## THINGS TO DO
A: In the offering excerpt, write out the passage between "The foregoing descriptions" and "herein by reference.", inclusive, changing "Purchase Agreement" to "Securities Purchase Agreement".
B: Turn the paragraph of the offering excerpt that opens "The Company has agreed to pay the placement agent" into a short list that keeps its main facts.

## SELECTED TEXT
··········
The Company has agreed to pay the placement agent, H.C. Wainwright & Co., LLC (the “Placement Agent”), a total cash fee equal to 6.5% of the gross proceeds of the Offering and a management fee of 1.0% of the gross proceeds of the Offering (which fees may be reduced under certain circumstances). The Company has also agreed to pay or reimburse certain expenses on behalf of the Placement Agent. As additional compensation, the Company will issue warrants to the Placement Agent to purchase 1,250,000 shares of Common Stock. The warrants issued to the Placement Agent will have an exercise price of $0.50 per share and will be exercisable for five years from the date of the effectiveness of the registration statement for the Offering.
The foregoing descriptions of the Purchase Agreement, the pre-funded warrants, the common warrants, and the Placement Agent warrants are not complete and each are qualified in its entirety by reference to the full text of the Purchase Agreement, the form of pre-funded warrant, the form of common warrant and the form of Placement Agent warrant, copies of which are filed as Exhibit 10.1, Exhibit 4.1, Exhibit 4.2, and Exhibit 4.3 respectively, and filed herewith or incorporated herein by reference.
··········
## ROWS

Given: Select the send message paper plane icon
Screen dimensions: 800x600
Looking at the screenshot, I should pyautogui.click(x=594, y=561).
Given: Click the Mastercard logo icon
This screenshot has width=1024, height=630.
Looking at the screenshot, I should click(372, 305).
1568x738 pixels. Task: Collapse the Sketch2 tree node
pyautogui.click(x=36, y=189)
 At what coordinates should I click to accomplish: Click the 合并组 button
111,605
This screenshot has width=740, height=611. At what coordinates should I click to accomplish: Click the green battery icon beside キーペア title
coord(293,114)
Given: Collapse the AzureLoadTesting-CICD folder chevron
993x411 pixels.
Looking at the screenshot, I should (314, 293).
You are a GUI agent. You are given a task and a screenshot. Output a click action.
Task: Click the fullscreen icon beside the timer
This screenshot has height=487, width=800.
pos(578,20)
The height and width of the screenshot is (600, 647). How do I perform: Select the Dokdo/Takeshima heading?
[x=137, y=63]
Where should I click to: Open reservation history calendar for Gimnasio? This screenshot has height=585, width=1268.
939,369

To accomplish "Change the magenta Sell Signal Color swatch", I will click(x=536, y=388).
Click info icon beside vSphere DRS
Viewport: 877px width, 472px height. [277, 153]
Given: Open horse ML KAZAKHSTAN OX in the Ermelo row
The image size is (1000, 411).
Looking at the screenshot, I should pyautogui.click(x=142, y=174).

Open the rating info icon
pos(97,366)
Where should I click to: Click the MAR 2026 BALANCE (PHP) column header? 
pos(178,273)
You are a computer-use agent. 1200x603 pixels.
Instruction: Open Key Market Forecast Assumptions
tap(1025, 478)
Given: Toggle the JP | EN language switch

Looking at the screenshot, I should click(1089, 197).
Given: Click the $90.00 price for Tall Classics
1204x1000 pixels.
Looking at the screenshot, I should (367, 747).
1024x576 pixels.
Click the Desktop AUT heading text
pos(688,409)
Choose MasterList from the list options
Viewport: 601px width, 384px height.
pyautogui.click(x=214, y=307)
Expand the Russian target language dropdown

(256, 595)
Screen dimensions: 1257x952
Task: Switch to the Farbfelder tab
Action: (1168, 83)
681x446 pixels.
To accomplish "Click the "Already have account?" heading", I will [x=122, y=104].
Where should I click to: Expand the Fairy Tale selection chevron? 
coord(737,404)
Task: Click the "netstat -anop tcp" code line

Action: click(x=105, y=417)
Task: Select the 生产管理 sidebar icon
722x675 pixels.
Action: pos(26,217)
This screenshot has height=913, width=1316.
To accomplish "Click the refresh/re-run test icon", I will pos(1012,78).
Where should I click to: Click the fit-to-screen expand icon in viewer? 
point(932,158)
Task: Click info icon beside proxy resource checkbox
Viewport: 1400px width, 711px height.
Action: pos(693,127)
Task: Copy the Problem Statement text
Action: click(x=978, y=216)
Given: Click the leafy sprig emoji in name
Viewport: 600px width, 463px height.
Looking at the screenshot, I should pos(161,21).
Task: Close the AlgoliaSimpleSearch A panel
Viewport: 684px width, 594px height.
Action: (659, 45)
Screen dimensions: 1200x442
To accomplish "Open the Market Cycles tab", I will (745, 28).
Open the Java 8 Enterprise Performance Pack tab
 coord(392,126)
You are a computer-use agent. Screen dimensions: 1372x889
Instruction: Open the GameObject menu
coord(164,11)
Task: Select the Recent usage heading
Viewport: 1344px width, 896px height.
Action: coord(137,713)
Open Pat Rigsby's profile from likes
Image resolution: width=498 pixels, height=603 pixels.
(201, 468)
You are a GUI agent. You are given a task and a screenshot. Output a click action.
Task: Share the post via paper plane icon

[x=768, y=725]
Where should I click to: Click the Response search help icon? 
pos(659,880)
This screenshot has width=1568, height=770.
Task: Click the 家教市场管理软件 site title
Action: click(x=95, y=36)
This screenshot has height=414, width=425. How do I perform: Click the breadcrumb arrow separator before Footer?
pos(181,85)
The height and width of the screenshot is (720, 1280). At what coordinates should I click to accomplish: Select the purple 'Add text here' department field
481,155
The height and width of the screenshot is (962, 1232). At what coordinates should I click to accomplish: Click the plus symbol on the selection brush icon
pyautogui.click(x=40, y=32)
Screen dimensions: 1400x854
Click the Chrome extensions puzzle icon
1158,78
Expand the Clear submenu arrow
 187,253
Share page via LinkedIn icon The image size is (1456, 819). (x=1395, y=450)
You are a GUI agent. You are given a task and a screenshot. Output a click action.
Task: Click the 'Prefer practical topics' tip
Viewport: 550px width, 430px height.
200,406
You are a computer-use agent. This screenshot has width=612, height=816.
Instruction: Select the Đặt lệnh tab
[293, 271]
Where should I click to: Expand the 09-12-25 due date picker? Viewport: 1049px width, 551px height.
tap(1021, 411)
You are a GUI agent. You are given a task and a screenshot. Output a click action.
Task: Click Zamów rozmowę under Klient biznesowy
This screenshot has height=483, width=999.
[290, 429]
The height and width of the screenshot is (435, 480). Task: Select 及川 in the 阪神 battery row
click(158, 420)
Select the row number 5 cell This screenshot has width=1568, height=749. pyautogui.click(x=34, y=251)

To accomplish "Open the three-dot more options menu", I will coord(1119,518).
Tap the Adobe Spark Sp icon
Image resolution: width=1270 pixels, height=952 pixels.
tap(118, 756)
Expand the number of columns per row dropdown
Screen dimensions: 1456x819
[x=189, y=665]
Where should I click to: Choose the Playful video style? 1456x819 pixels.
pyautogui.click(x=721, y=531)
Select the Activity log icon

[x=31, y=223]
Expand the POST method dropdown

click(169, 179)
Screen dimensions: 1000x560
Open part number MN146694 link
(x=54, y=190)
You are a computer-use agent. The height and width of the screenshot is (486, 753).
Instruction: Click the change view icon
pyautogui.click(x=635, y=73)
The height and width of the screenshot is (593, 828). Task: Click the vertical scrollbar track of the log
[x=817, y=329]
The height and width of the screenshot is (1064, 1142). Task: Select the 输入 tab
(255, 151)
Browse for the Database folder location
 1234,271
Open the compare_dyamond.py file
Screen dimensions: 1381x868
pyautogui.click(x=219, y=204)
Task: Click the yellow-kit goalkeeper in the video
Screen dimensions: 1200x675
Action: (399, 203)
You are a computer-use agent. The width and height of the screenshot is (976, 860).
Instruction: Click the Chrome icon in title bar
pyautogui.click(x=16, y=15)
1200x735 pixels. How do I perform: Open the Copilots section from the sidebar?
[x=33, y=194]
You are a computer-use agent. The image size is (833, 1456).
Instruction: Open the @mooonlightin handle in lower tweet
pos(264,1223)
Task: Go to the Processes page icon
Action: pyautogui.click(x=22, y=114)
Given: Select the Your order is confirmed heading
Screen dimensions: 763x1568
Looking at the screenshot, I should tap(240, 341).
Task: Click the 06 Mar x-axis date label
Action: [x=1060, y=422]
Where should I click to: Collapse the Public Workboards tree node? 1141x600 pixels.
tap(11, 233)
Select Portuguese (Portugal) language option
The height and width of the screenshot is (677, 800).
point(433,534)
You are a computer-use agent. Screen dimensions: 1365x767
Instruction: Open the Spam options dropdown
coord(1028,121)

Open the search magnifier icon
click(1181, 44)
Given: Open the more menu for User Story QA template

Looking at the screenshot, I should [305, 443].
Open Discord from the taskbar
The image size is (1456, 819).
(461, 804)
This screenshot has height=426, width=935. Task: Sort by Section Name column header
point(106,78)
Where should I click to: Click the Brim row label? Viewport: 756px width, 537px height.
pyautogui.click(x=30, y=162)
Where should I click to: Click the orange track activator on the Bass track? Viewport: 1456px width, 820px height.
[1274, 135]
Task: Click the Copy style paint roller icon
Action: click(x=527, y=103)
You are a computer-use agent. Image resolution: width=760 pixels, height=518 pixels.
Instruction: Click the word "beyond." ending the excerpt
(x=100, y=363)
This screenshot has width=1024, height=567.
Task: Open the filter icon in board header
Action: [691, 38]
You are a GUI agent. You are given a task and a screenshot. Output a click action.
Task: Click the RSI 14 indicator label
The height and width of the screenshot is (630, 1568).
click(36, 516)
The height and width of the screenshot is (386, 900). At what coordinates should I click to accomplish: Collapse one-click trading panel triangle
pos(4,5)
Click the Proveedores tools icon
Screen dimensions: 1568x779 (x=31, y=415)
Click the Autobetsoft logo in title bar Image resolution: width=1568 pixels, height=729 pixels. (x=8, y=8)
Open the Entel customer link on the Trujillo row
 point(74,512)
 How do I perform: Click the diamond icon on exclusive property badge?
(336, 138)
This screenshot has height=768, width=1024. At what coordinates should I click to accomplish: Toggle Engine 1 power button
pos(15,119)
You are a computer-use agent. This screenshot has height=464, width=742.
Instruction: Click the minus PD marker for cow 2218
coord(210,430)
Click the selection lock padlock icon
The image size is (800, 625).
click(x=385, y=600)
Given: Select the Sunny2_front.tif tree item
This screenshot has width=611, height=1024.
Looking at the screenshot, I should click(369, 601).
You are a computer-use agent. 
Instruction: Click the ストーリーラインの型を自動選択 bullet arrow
··········
## SOLUTIONS TO THE TASKS
A:
The foregoing descriptions of the Securities Purchase Agreement, the pre-funded warrants, the common warrants, and the Placement Agent warrants are not complete and each are qualified in its entirety by reference to the full text of the Securities Purchase Agreement, the form of pre-funded warrant, the form of common warrant and the form of Placement Agent warrant, copies of which are filed as Exhibit 10.1, Exhibit 4.1, Exhibit 4.2, and Exhibit 4.3 respectively, and filed herewith or incorporated herein by reference.

B:
- Placement Agent: H.C. Wainwright & Co., LLC
- Cash fee: 6.5% of the Offering's gross proceeds
- Management fee: 1.0% of the Offering's gross proceeds (both fees may be reduced under certain circumstances)
- Expenses: the Company will pay or reimburse certain expenses on the Placement Agent's behalf
- Warrants: to purchase 1,250,000 shares of Common Stock at $0.50 per share, exercisable for five years from the effectiveness of the Offering's registration statement